━━━━━ DATA IN THIS EXERCISE ━━━━━

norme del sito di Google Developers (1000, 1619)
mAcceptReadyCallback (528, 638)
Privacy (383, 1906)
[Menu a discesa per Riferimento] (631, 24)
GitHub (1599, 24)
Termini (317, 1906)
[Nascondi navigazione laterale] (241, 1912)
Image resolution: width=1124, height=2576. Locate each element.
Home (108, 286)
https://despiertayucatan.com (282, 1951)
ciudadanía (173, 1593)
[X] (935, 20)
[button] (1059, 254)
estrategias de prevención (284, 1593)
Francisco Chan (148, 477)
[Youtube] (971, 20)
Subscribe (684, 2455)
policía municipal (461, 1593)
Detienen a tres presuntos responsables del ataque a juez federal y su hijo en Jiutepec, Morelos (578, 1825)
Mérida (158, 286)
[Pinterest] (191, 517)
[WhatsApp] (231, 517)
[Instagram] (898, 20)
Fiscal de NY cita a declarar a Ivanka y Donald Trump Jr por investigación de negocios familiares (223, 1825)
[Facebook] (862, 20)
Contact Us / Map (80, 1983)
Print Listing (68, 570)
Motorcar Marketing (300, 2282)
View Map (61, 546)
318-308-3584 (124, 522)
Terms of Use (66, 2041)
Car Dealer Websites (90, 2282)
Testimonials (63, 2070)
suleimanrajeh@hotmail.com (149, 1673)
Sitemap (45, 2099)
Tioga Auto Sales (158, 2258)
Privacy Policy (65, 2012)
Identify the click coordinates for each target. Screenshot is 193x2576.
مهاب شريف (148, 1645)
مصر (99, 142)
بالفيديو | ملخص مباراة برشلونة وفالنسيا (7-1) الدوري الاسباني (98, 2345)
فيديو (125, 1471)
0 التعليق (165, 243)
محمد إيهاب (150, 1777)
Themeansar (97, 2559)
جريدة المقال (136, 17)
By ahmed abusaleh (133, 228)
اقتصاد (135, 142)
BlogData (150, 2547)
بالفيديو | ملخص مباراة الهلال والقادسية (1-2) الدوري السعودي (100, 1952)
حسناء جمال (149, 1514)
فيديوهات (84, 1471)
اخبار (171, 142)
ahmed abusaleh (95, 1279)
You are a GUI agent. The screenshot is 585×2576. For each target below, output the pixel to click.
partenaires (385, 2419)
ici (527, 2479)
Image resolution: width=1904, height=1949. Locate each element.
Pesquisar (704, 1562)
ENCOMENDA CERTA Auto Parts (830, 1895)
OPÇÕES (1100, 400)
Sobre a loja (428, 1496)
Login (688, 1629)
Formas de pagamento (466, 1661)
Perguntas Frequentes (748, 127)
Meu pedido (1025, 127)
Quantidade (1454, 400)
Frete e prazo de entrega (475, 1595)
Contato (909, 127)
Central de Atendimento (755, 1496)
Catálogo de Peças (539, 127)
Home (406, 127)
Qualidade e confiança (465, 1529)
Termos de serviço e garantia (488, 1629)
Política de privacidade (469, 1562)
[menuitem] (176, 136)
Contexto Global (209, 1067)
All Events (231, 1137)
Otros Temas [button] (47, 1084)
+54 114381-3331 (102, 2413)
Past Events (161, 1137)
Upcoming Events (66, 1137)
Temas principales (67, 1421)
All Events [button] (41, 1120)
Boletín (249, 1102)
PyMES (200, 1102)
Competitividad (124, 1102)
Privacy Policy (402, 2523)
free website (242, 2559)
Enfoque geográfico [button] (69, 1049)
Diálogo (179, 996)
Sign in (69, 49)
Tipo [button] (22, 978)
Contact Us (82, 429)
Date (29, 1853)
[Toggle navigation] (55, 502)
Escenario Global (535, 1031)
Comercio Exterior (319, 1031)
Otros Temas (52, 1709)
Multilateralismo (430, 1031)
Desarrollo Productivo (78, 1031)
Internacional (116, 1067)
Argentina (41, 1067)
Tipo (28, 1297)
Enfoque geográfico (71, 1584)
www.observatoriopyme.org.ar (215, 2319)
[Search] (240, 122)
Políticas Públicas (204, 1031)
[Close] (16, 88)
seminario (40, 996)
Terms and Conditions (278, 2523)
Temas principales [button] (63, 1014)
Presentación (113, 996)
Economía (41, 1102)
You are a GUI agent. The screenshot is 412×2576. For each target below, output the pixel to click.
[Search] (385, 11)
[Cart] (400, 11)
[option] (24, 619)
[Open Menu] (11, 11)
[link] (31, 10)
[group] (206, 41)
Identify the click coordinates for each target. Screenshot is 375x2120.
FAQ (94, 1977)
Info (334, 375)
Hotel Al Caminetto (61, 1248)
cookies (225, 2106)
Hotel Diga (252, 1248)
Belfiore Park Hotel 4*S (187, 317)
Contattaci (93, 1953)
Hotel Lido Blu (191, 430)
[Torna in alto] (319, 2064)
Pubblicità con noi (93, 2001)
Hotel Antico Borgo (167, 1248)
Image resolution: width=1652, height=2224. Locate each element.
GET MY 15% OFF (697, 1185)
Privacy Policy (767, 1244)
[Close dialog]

━━━━━

### REQUIREMENT
Print exactly the lines from the one with "[Search] (385, 11)" through the last line of the material, including both, and no others.

### FINISHED EXERCISE
[Search] (385, 11)
[Cart] (400, 11)
[option] (24, 619)
[Open Menu] (11, 11)
[link] (31, 10)
[group] (206, 41)
Identify the click coordinates for each target. Screenshot is 375x2120.
FAQ (94, 1977)
Info (334, 375)
Hotel Al Caminetto (61, 1248)
cookies (225, 2106)
Hotel Diga (252, 1248)
Belfiore Park Hotel 4*S (187, 317)
Contattaci (93, 1953)
Hotel Lido Blu (191, 430)
[Torna in alto] (319, 2064)
Pubblicità con noi (93, 2001)
Hotel Antico Borgo (167, 1248)
Image resolution: width=1652, height=2224. Locate each element.
GET MY 15% OFF (697, 1185)
Privacy Policy (767, 1244)
[Close dialog]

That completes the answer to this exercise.